Collected data
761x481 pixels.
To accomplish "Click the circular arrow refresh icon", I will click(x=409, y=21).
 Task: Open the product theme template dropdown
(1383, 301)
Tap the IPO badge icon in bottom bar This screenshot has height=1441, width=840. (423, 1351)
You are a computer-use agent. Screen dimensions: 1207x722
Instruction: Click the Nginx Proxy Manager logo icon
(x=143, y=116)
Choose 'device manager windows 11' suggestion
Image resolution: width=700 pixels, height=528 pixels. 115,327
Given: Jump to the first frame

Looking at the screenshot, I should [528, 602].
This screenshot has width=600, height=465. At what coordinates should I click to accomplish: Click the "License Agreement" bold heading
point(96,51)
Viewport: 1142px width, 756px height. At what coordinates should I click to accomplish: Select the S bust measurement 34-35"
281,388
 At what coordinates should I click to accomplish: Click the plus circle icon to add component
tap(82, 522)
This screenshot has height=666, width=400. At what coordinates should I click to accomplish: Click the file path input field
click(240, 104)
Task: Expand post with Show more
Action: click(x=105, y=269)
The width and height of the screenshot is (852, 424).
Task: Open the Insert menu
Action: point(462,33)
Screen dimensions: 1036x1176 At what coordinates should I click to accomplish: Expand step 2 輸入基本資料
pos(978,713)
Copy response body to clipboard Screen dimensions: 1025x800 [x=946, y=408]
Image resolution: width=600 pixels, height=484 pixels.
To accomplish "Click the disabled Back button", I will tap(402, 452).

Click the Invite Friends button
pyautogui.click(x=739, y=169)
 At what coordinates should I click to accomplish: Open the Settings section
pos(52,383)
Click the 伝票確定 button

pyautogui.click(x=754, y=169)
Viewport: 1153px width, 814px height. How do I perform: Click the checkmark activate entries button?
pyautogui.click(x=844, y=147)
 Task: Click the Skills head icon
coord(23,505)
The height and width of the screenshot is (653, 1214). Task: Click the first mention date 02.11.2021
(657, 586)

Action item: Above are the records. Identify each line that contains the word "will".

The answer:
To accomplish "Click the circular arrow refresh icon", I will click(x=409, y=21).
To accomplish "Click the disabled Back button", I will tap(402, 452).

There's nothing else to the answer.